*** ENTRIES SHOWN Section Begins ***
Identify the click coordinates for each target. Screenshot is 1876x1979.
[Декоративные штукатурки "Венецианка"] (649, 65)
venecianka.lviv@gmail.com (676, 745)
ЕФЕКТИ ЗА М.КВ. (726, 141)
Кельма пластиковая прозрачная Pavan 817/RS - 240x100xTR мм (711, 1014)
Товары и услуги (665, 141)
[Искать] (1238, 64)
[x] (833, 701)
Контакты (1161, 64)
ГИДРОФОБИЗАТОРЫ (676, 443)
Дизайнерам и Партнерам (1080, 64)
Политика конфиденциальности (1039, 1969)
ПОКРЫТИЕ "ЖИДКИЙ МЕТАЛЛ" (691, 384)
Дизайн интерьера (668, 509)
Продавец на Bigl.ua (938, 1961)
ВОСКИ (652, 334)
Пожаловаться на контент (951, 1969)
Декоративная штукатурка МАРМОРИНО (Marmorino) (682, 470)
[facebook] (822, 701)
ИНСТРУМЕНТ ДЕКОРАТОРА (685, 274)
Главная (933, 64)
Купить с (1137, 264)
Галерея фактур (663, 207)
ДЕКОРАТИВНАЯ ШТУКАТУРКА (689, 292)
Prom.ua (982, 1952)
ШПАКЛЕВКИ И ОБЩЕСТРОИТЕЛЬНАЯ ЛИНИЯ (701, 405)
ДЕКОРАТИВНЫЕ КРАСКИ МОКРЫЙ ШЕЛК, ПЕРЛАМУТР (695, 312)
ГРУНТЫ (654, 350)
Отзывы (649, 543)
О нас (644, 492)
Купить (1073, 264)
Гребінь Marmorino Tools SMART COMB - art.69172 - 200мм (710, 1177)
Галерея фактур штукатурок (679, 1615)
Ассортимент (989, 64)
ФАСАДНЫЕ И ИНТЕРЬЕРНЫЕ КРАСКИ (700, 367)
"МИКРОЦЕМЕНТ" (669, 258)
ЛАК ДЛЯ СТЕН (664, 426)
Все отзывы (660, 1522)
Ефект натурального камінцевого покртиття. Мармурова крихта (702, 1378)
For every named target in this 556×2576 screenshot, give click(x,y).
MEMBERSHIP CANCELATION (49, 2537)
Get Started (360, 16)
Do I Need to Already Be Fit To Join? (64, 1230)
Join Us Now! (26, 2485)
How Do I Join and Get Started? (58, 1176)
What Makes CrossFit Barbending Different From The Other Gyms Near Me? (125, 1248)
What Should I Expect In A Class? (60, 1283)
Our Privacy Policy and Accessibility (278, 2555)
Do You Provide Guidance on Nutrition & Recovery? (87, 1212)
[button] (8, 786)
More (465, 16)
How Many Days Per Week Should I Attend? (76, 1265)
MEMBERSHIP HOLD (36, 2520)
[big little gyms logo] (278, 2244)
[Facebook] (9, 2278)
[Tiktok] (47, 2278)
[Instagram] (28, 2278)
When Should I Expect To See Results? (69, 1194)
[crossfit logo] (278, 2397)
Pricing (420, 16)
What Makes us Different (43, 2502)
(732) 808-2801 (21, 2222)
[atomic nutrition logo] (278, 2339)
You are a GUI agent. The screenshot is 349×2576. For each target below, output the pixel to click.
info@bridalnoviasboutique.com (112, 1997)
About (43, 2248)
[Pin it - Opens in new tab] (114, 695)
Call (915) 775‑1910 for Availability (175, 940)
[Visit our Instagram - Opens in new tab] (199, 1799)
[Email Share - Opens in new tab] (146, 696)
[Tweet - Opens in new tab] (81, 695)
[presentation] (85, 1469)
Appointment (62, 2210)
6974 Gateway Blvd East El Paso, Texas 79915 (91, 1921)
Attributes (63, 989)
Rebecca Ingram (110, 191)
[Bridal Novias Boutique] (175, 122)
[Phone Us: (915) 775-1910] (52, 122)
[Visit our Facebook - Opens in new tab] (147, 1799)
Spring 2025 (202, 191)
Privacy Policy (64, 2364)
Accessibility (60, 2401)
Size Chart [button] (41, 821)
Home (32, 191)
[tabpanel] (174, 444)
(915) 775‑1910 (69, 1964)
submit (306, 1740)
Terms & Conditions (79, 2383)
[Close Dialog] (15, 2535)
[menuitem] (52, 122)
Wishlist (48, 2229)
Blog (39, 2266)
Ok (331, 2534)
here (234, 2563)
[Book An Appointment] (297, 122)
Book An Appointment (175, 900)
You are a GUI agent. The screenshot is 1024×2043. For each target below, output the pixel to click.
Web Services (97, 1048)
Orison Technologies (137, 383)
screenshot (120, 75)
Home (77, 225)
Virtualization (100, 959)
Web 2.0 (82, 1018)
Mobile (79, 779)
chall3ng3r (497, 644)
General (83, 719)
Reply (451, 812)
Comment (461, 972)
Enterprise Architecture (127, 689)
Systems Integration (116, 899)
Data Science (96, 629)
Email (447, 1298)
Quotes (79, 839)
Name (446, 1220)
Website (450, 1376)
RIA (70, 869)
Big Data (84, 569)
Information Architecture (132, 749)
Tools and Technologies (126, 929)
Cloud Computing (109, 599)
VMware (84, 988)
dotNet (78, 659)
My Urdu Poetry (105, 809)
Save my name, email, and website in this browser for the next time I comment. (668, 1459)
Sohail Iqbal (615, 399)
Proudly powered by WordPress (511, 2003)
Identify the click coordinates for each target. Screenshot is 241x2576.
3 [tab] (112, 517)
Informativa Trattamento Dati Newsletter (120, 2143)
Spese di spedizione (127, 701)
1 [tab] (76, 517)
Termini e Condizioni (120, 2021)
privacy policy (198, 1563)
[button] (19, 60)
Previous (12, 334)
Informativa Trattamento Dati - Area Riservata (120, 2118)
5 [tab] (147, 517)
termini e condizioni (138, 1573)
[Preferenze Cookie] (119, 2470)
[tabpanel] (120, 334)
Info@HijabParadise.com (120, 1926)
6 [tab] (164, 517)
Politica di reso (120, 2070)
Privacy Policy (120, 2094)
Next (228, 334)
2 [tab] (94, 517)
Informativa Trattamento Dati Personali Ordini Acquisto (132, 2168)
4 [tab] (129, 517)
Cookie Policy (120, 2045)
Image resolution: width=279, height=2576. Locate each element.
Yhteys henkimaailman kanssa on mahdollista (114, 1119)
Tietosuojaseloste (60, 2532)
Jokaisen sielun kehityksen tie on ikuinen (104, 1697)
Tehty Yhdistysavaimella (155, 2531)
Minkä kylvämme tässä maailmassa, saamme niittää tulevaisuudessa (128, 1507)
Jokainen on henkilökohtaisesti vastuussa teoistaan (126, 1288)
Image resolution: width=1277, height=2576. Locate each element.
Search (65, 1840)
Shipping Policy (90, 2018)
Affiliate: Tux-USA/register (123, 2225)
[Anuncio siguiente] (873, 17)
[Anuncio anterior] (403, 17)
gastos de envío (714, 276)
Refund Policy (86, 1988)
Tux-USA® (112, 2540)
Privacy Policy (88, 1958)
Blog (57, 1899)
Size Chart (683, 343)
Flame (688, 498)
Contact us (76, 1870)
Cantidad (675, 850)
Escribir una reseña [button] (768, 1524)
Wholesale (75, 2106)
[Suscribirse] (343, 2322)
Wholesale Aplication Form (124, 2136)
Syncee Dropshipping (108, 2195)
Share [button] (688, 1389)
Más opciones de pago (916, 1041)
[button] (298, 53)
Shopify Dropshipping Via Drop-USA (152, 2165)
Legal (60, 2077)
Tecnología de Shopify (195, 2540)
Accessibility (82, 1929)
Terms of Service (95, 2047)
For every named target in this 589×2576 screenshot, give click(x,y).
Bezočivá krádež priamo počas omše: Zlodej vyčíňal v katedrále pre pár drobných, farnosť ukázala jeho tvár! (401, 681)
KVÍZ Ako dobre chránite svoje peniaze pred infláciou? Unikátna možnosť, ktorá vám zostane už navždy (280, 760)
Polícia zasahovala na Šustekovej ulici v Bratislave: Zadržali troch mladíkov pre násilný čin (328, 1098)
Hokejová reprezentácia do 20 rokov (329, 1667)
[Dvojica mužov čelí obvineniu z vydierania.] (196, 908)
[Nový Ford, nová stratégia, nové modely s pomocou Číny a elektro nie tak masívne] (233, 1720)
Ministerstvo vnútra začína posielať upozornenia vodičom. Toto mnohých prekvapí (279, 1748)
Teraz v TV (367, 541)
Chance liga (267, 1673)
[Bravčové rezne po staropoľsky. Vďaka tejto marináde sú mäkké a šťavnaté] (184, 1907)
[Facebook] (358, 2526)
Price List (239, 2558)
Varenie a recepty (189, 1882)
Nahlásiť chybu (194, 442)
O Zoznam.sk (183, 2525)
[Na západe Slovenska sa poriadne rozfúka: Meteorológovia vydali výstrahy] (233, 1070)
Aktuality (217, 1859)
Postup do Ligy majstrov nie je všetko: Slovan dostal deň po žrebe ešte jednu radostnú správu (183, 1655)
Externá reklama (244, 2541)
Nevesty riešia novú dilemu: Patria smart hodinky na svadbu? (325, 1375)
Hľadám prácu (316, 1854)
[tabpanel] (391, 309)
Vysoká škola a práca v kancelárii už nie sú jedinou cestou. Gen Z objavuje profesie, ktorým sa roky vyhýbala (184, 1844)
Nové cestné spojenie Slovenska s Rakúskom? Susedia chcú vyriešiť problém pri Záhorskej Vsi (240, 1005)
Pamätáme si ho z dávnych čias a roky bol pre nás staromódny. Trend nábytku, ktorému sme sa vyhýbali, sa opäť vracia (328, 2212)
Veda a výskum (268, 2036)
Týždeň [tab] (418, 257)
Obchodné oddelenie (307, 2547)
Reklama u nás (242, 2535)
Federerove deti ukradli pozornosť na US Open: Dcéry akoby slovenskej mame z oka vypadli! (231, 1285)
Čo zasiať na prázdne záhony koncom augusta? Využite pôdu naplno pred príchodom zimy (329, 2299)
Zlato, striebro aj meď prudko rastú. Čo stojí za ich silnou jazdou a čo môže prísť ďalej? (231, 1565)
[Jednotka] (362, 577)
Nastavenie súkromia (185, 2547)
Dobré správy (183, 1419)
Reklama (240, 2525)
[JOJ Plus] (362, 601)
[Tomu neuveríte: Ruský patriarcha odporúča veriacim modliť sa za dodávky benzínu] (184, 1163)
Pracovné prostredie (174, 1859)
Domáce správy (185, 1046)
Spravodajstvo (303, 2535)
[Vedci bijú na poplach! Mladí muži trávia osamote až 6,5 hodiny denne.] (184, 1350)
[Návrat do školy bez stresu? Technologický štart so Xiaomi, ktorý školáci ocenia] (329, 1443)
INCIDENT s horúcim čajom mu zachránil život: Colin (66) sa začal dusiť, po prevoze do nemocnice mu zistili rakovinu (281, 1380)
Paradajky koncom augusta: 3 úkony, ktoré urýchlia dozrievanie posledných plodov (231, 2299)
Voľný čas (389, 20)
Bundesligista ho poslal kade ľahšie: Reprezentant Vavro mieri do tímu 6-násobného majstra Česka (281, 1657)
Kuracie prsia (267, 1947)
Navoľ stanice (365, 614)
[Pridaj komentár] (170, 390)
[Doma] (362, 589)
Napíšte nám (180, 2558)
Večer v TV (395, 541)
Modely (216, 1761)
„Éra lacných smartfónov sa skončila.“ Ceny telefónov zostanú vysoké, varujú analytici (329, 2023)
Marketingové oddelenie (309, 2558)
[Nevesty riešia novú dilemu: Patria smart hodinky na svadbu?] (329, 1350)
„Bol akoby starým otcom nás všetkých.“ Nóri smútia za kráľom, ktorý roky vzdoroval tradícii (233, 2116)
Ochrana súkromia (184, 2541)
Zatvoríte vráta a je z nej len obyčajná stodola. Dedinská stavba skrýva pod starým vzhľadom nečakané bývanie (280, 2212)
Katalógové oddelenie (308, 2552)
*** ENTRIES SHOWN Section Ends ***
REQUIREMENT:
Collect each line of the entries that has the word "hodinky", copying it in full.

TASK OUTPUT:
Nevesty riešia novú dilemu: Patria smart hodinky na svadbu? (325, 1375)
[Nevesty riešia novú dilemu: Patria smart hodinky na svadbu?] (329, 1350)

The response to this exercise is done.